Older Adult Programs
Older adults, who many times have a lifetime love of books and libraries, are some of the most faithful and regular users of the Library. The Library has developed a wide range of services and activities for older adults, including the Homeword Bound program, with volunteers delivering library material to shut-ins. The Older Adult Programs provide speakers encouraging life-long learning, health and wellness, local history programs and exciting travel video programs. Also available is a large collections of large-print books and books on CD for those who are visually challenged. The Foundation supports Older Adult Services with grants and program funding.


Tech-it-Out
Tech-it-Out kiosks provide a streamlined process to storing, charging and checking out laptops and iPads. The Tech-it-Out Kiosk is an electronic device storage, charging and checkout unit.

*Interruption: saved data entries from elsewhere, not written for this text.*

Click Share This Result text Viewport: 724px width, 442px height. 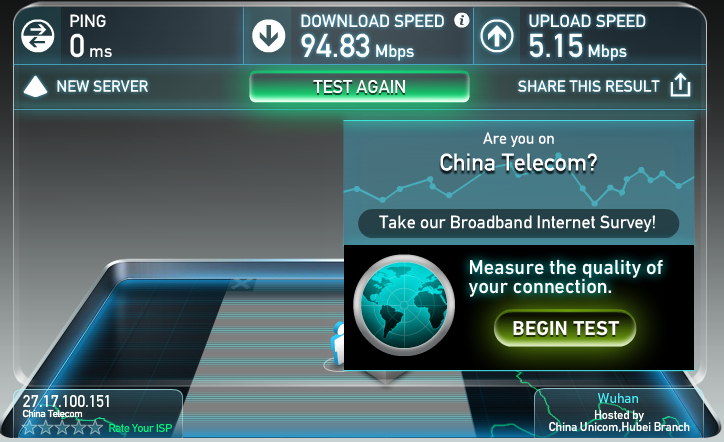[588, 86]
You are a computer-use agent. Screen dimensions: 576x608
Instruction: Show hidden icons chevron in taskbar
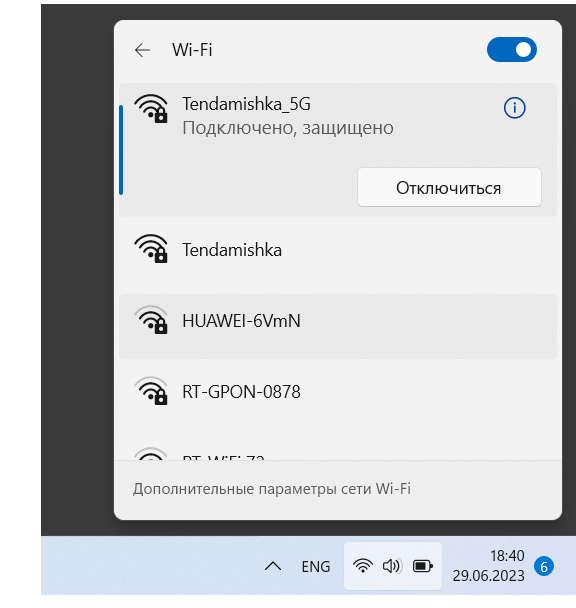pos(273,567)
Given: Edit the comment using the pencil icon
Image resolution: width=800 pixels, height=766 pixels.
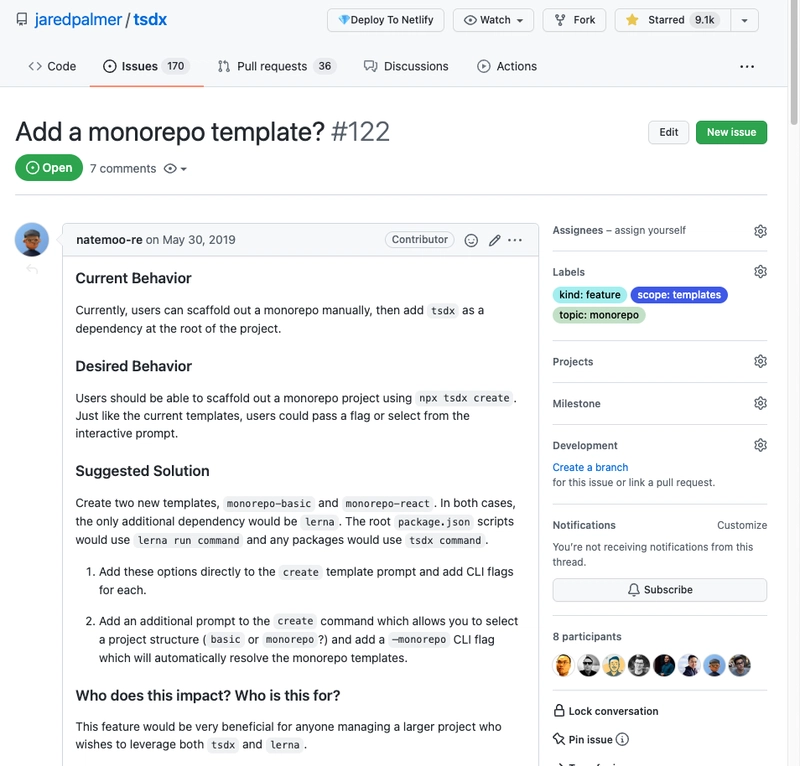Looking at the screenshot, I should tap(494, 240).
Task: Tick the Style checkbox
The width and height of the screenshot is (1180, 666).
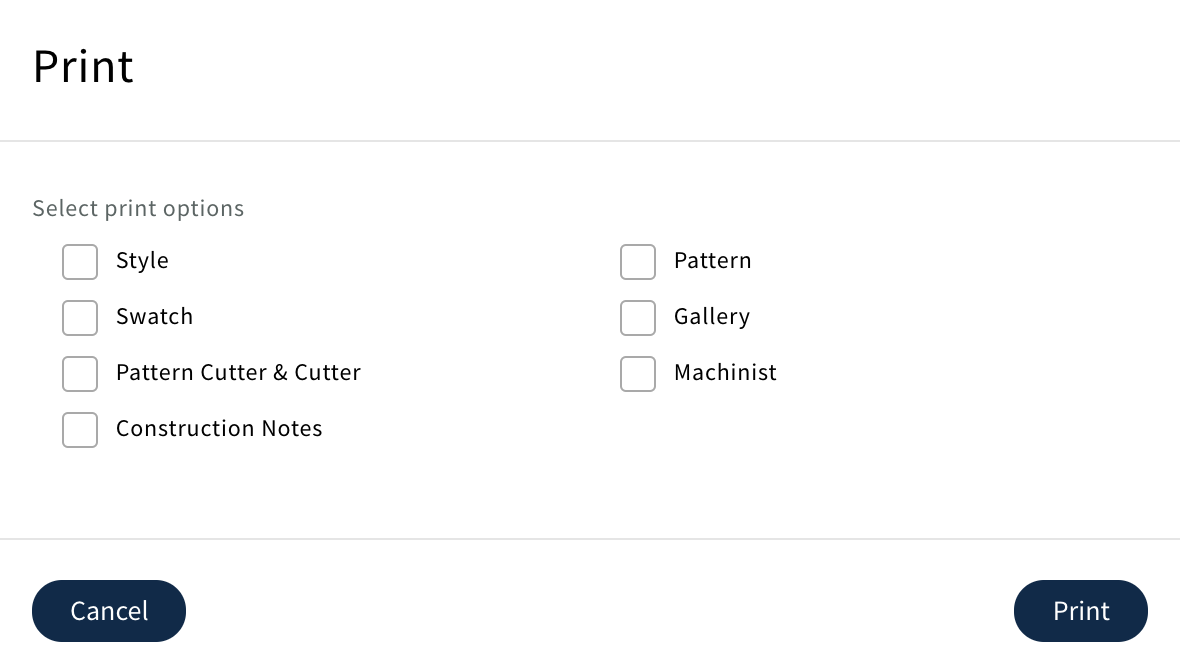Action: 80,262
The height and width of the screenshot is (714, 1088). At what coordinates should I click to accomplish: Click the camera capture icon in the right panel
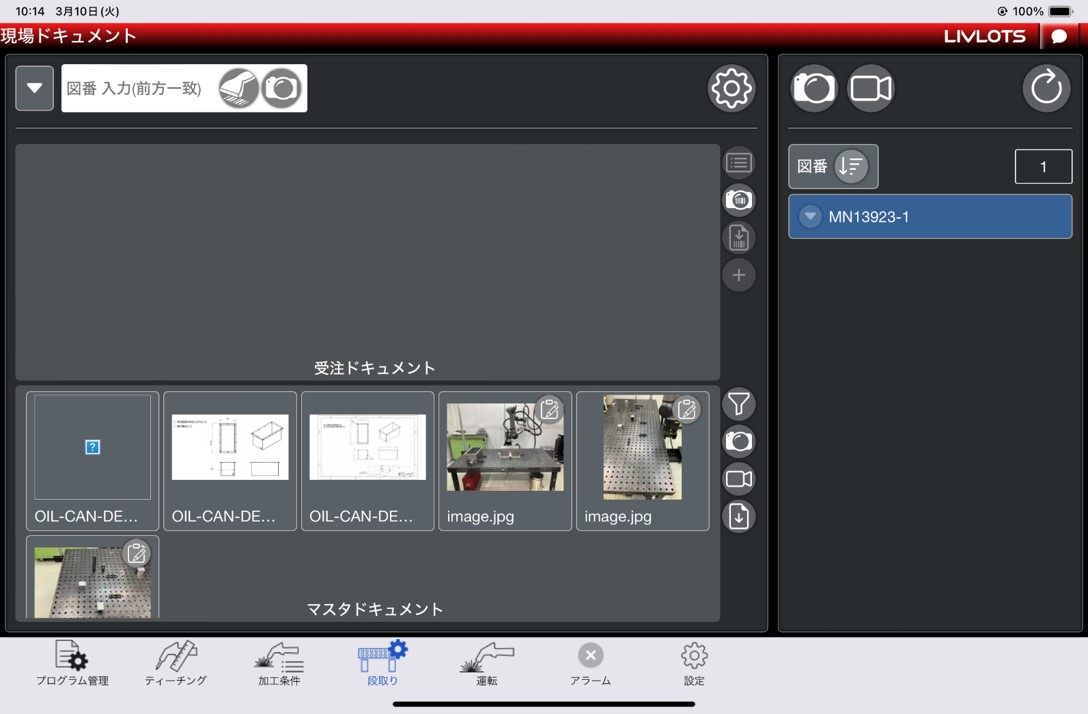[x=814, y=88]
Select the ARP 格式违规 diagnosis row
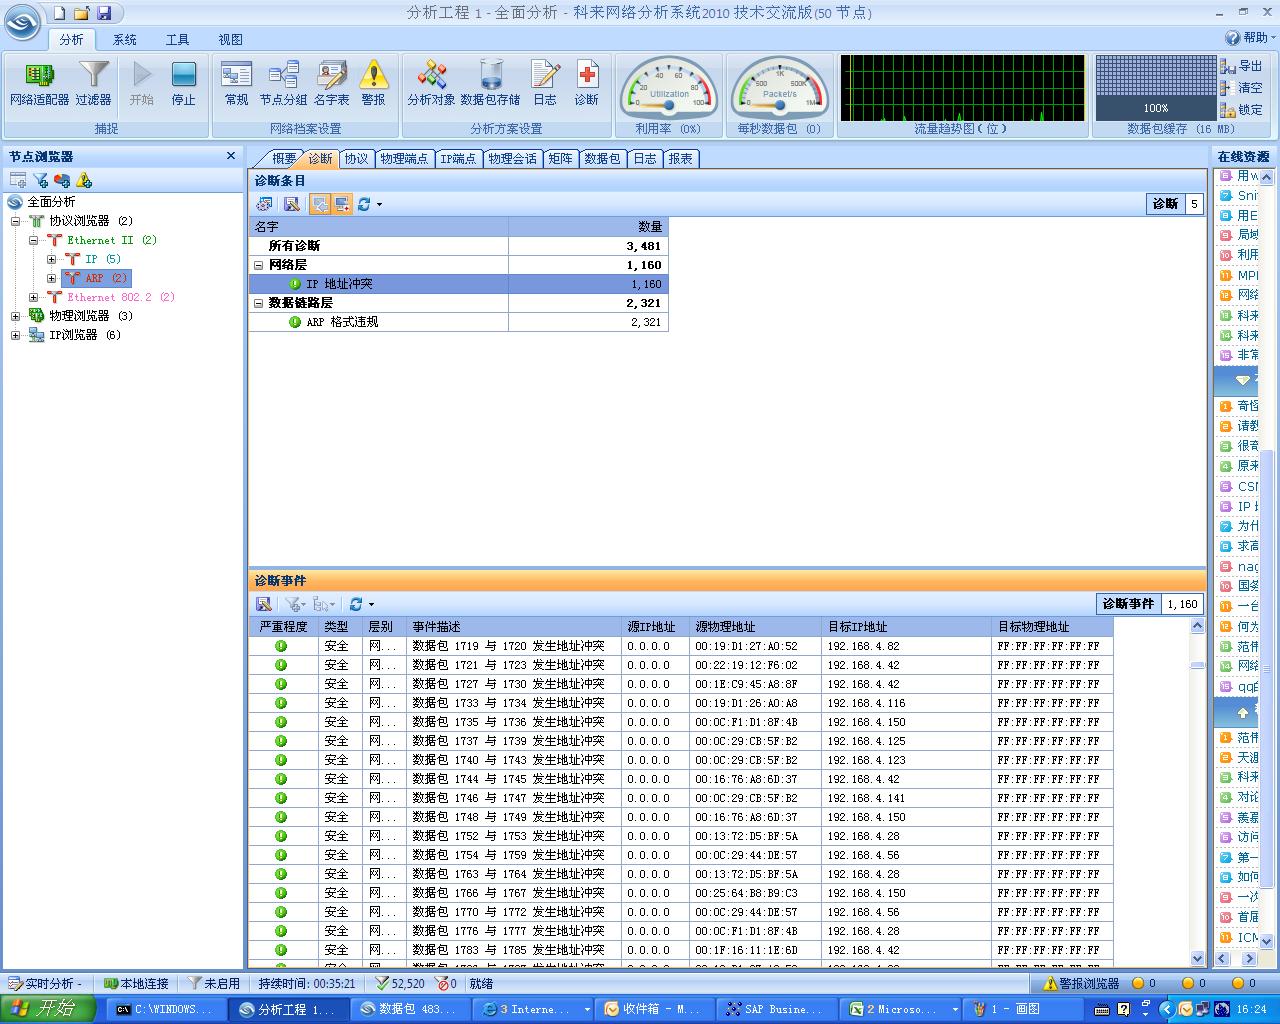1280x1024 pixels. point(342,322)
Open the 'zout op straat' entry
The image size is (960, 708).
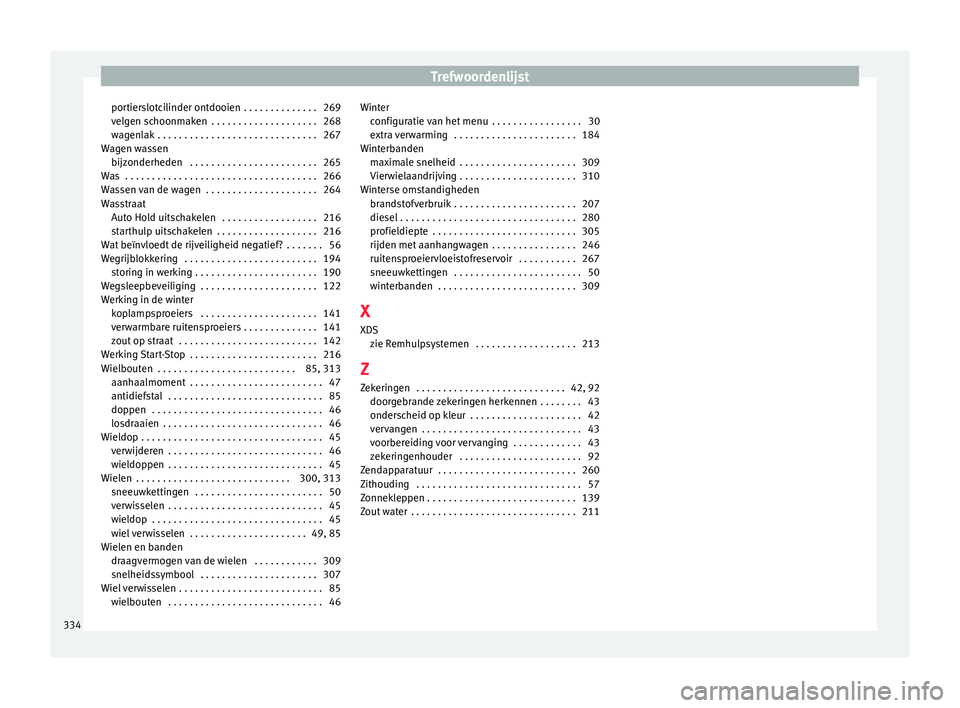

These kiosks, which can store up to 32 laptops and iPads at a time, provides patrons with easy access to devices.  The kiosk stores, recharges, wipes, checks out and checks in laptops and iPads with little or no staff intervention. The kiosks also link directly to the Library’s automated catalog system and patron records which makes for a better overall patron experience.


Special Collections
By funding special performances and other programs, the Foundation helps the Library fulfill its mission of providing recreational opportunities as well as knowledge and literacy skills. Each year, tens of thousands of adults, children and families attend a wide variety of events that can range from magic and puppet shows to financial workshops.
The Foundation has also provided support for a Bay Area-wide campaign each April to promote National Library Week, including colorful transit bus “tails,” public service announcements, banners and special programming. Children’s Book Week Plus in November is another opportunity for the Foundation to provide support for programming.
A large part of what makes Alameda County so unique is its rich cultural diversity. Supporters of the Library speak at least 56 different languages, so an ongoing goal is to provide materials that reflect this diversity and foster understanding.